(Dataset entries)
┄┄┄┄┄┄

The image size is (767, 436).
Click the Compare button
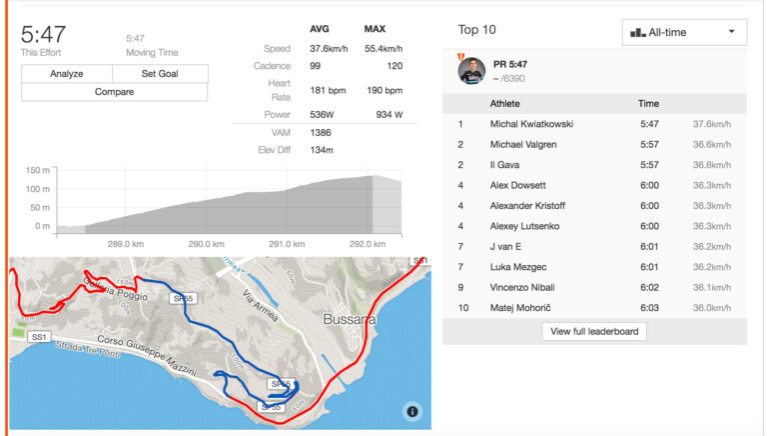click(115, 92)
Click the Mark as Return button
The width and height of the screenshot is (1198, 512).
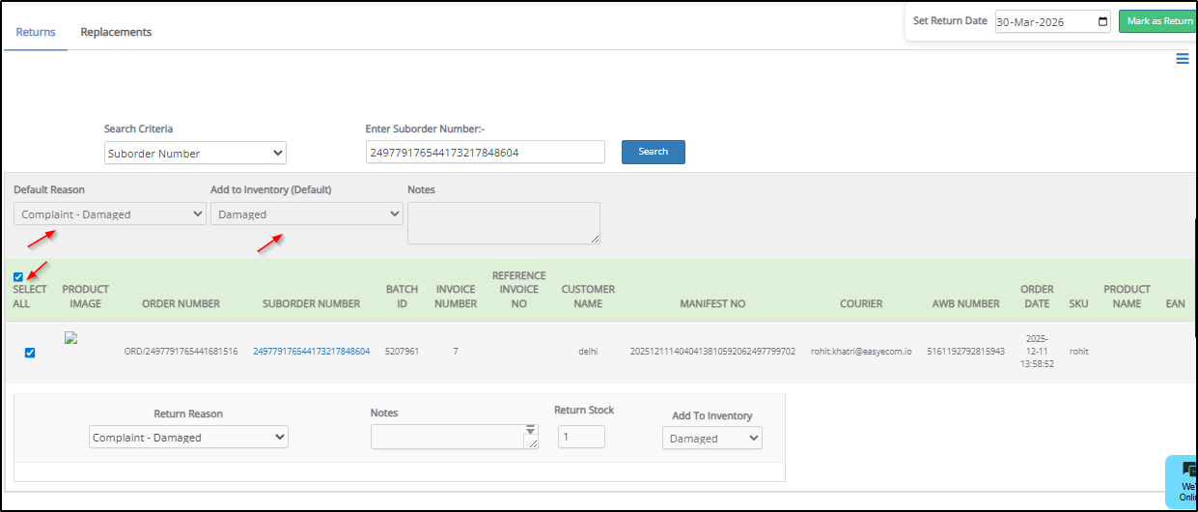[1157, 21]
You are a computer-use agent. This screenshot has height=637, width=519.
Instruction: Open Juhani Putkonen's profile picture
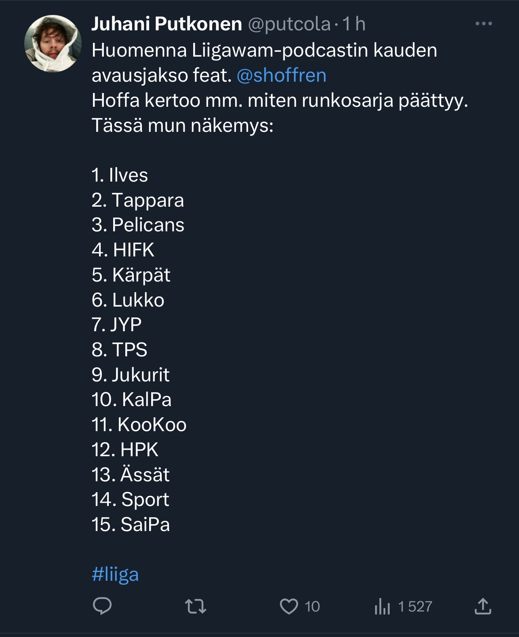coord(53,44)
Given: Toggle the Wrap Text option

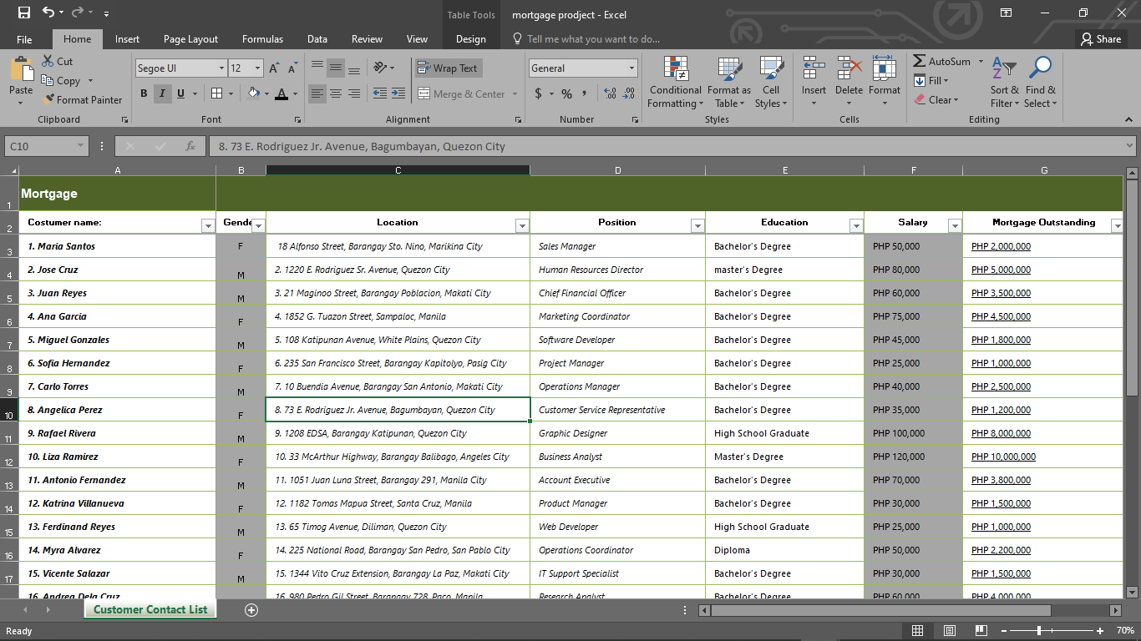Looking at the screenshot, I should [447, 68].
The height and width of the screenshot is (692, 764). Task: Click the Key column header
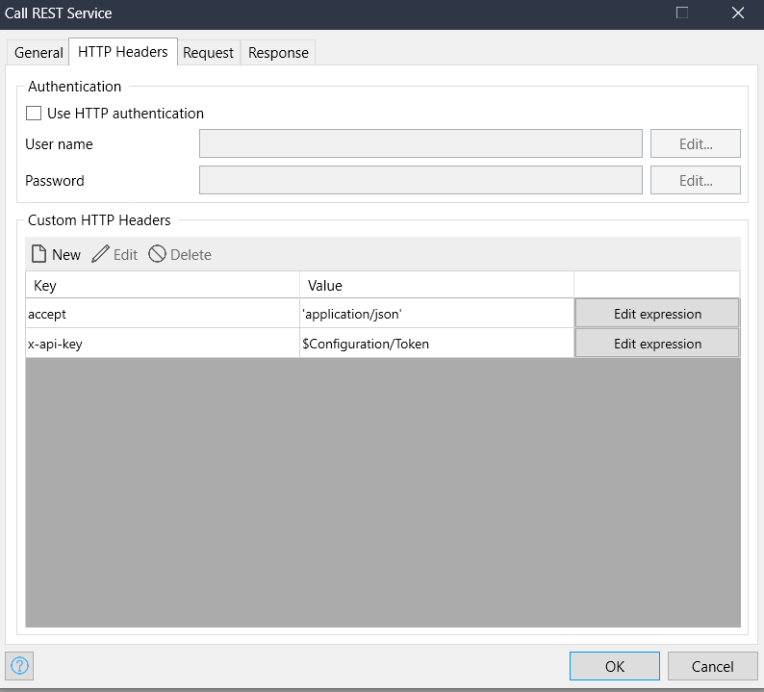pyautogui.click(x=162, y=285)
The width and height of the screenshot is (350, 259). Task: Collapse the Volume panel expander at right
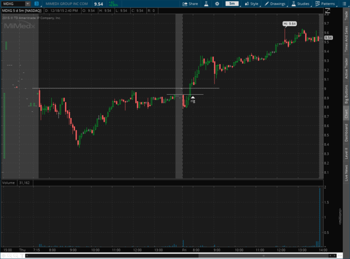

┄┄┄┄┄┄

## WHAT YOU WILL DO
What you return must be every entry, word for word, without any pictures.

## RESPONSE TO THIS TASK
The image size is (767, 436).
Click the Compare button
click(115, 92)
Click the Mark as Return button
The width and height of the screenshot is (1198, 512).
[1157, 21]
You are a computer-use agent. This screenshot has height=637, width=519.
Instruction: Open Juhani Putkonen's profile picture
coord(53,44)
Given: Toggle the Wrap Text option

Looking at the screenshot, I should [447, 68].
The height and width of the screenshot is (692, 764). Task: Click the Key column header
pyautogui.click(x=162, y=285)
The width and height of the screenshot is (350, 259). Task: Collapse the Volume panel expander at right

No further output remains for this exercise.